As one of the few professional journalists who has not been laid off (as of this writing), I try to spot important trends in the news - failing financial institutions, government watchdogs doing the dirty boogie with the watchdogees, previously unknown bespectacled Alaskan women rocketing to the forefront of national politics - and explain them to you, the reader, in a way that leads you to believe I know what I’m talking about when nine times out of 10 I don’t.
Today, we examine the relatively new trend of zapping the naked and unruly with a Taser, the popular electric shock device used by law enforcement to subdue suspects and entertain people on YouTube.
While the naked and unruly have been around since the dawn of man, hammering them with 50,000 volts of electricity gained popularity only after the development of the Thomas A. Swift Electric Rifle, or Taser.

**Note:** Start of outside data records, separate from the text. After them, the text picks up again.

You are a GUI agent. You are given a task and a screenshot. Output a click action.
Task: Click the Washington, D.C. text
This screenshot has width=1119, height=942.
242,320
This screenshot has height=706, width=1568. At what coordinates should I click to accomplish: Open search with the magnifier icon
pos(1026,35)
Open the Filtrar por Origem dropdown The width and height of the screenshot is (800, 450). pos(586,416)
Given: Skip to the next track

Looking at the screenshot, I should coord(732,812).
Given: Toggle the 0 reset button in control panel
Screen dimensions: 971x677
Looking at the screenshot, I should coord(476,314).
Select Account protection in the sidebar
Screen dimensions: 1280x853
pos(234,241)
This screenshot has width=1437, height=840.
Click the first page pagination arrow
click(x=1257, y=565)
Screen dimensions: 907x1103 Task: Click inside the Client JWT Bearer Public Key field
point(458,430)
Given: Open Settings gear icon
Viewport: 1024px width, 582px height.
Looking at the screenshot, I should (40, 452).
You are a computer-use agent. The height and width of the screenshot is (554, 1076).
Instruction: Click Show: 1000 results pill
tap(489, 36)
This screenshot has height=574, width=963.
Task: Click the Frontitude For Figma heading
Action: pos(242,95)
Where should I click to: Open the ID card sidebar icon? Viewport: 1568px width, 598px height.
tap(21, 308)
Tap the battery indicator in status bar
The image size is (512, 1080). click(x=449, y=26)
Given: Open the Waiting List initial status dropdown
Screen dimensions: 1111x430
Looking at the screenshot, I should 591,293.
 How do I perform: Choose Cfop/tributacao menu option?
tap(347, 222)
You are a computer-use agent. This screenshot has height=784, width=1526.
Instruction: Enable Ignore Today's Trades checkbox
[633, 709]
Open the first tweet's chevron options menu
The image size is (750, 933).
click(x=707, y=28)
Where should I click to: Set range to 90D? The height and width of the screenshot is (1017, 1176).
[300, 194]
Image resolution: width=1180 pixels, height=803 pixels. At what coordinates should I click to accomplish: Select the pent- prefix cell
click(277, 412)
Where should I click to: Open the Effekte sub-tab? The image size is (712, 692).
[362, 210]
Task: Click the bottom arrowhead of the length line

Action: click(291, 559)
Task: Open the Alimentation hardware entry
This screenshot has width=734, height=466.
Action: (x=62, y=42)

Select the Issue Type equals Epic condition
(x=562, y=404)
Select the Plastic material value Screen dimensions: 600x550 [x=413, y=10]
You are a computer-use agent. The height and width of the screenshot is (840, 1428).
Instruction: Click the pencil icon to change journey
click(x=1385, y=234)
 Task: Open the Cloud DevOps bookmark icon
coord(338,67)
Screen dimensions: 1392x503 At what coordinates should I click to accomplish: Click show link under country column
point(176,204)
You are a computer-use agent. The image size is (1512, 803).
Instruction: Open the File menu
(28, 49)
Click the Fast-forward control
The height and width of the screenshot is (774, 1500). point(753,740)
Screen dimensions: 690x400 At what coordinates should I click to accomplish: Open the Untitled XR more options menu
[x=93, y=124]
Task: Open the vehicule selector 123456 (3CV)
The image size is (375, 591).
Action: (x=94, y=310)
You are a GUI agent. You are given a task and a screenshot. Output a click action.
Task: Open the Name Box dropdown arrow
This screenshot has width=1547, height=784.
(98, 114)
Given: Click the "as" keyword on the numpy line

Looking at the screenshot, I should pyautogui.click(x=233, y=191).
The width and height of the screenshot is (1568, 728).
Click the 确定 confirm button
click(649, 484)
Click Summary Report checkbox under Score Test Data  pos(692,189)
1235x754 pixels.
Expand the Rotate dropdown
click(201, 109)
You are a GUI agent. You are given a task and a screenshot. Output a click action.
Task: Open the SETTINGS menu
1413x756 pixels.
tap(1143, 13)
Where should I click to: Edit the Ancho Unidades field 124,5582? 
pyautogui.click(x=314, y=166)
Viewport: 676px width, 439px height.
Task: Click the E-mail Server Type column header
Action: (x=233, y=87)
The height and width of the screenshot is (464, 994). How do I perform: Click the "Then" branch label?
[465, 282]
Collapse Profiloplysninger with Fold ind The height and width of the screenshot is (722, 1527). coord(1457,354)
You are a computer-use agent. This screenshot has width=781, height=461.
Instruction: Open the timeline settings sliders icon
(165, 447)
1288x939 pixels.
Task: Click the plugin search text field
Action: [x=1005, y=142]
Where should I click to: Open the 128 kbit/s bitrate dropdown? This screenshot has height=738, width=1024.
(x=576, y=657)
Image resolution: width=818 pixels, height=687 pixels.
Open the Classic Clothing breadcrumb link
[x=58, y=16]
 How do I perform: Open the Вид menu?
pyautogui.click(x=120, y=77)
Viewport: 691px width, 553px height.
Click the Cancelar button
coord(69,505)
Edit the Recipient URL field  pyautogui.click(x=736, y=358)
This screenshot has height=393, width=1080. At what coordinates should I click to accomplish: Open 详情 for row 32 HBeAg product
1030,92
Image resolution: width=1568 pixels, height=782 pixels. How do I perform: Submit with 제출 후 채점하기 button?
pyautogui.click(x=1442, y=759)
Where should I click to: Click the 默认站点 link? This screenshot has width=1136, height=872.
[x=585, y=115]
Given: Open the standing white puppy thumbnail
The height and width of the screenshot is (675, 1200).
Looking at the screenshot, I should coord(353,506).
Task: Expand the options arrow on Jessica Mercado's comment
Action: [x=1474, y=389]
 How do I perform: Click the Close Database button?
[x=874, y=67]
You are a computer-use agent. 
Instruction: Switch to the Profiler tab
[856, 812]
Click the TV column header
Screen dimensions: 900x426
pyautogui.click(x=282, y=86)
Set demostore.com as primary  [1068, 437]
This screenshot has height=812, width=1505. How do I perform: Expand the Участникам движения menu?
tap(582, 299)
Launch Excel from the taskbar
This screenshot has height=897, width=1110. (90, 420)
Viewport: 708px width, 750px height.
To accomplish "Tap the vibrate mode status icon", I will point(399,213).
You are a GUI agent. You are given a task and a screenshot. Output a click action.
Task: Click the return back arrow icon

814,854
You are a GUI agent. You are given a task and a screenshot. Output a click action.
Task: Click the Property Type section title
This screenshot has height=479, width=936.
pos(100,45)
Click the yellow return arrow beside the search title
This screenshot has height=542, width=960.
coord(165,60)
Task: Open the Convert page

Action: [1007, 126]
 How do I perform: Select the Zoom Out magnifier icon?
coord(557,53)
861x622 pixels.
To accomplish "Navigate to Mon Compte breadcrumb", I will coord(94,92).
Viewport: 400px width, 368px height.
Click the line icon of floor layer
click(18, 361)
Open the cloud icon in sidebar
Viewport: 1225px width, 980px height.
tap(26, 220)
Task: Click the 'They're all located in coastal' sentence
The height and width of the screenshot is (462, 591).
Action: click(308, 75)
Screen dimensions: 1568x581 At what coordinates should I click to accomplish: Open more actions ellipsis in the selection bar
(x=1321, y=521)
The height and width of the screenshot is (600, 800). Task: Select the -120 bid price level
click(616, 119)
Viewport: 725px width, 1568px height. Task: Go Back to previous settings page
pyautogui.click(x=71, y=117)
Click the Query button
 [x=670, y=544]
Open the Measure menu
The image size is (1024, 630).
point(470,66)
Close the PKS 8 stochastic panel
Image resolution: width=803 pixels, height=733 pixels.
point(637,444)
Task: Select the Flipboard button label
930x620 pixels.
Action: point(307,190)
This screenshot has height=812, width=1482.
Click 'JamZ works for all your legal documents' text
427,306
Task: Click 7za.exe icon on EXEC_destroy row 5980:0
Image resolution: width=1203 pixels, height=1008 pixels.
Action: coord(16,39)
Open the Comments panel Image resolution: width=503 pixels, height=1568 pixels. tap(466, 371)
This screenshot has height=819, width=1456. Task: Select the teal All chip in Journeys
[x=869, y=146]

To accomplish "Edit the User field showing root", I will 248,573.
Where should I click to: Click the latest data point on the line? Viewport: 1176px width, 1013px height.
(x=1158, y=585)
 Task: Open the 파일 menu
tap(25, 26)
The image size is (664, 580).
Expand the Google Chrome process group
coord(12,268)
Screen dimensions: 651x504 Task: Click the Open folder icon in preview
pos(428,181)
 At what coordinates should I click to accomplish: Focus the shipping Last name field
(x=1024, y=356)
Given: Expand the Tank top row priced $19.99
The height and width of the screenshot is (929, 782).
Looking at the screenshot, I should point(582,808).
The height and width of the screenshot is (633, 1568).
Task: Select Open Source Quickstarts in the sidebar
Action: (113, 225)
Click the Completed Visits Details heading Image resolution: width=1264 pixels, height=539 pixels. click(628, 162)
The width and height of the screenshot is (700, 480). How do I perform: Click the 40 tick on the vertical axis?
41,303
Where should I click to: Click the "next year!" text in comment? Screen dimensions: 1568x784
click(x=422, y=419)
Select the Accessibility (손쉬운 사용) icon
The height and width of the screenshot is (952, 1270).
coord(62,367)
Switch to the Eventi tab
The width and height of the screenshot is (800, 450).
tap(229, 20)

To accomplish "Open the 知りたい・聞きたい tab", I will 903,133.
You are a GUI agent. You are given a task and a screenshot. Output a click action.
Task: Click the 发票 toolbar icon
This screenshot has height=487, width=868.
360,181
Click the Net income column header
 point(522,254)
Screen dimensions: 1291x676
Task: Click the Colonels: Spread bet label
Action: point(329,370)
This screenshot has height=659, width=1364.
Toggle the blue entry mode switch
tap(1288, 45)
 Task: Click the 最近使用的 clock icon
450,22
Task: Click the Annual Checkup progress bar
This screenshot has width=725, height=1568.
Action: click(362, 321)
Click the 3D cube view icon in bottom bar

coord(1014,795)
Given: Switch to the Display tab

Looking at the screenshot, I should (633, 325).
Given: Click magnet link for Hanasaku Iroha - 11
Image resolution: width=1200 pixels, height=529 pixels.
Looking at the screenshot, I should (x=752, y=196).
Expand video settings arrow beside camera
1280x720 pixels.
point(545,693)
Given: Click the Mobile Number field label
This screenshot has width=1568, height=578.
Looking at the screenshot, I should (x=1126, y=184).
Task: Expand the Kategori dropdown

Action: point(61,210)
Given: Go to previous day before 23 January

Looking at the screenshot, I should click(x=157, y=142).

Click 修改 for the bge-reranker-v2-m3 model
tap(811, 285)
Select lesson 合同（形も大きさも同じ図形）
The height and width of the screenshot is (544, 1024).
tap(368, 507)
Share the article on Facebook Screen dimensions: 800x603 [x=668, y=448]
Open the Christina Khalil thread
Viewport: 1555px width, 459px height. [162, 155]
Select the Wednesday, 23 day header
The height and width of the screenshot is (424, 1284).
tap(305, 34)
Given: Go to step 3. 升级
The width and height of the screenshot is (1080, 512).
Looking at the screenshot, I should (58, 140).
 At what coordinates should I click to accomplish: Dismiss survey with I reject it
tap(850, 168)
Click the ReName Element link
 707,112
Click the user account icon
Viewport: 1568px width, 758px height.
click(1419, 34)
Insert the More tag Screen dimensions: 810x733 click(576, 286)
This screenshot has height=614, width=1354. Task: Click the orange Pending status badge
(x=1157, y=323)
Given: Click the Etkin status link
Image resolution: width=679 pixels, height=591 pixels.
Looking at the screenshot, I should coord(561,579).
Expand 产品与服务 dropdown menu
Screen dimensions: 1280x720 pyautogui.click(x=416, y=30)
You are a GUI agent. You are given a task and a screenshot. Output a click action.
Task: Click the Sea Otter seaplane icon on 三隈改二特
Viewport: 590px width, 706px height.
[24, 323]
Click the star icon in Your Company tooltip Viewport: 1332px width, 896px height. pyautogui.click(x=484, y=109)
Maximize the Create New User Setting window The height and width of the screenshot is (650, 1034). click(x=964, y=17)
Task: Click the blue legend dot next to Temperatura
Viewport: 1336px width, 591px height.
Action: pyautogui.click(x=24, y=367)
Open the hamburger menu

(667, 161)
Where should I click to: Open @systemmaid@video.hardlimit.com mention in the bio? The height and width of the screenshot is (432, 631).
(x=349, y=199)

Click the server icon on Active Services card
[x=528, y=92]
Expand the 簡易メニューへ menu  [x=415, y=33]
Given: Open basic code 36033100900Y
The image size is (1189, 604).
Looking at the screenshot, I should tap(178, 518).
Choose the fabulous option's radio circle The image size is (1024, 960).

It’s not without controversy. The National Association for the Ethical Treatment of the Naked and Unruly calls it “a totally unnecessary and inhumane response to a situation that is best handled by simply ignoring the naked and unruly subject or, in a worst-case scenario, pointing and laughing.”
But a law enforcement official, speaking on condition of anonymity, defended the usually non-lethal practice.
“Last week, I put down three Shriners and a Packers fan,” he said.
Yes, I made up the organization and the police spokesperson for admittedly weak comedic effect, but the following are actual examples of the naked and unruly being Tasered.
According to the Tallahassee (Fla.) Democrat, a 40-year-old man was zapped last week after police found him walking his dog in the nude and refusing to follow an officer’s command, which presumably was to put on some pants.
His explanation for the breezy stroll?
“Allah told me to watch a Bruce Willis movie and walk the dog,” he told the officer.
I’m no theologian, but I don’t see Allah as a big fan of “The Last Boy Scout.”
In Sun Valley, Idaho, police lit up a man who “kind of went berserk in the hallway” of the Sun Valley Inn, according to the town’s police chief, throwing broken glass, spitting and making threats.
“We had a naked crazy man and ended up Tasing and arresting him,” the chief told the Idaho Mountain Express.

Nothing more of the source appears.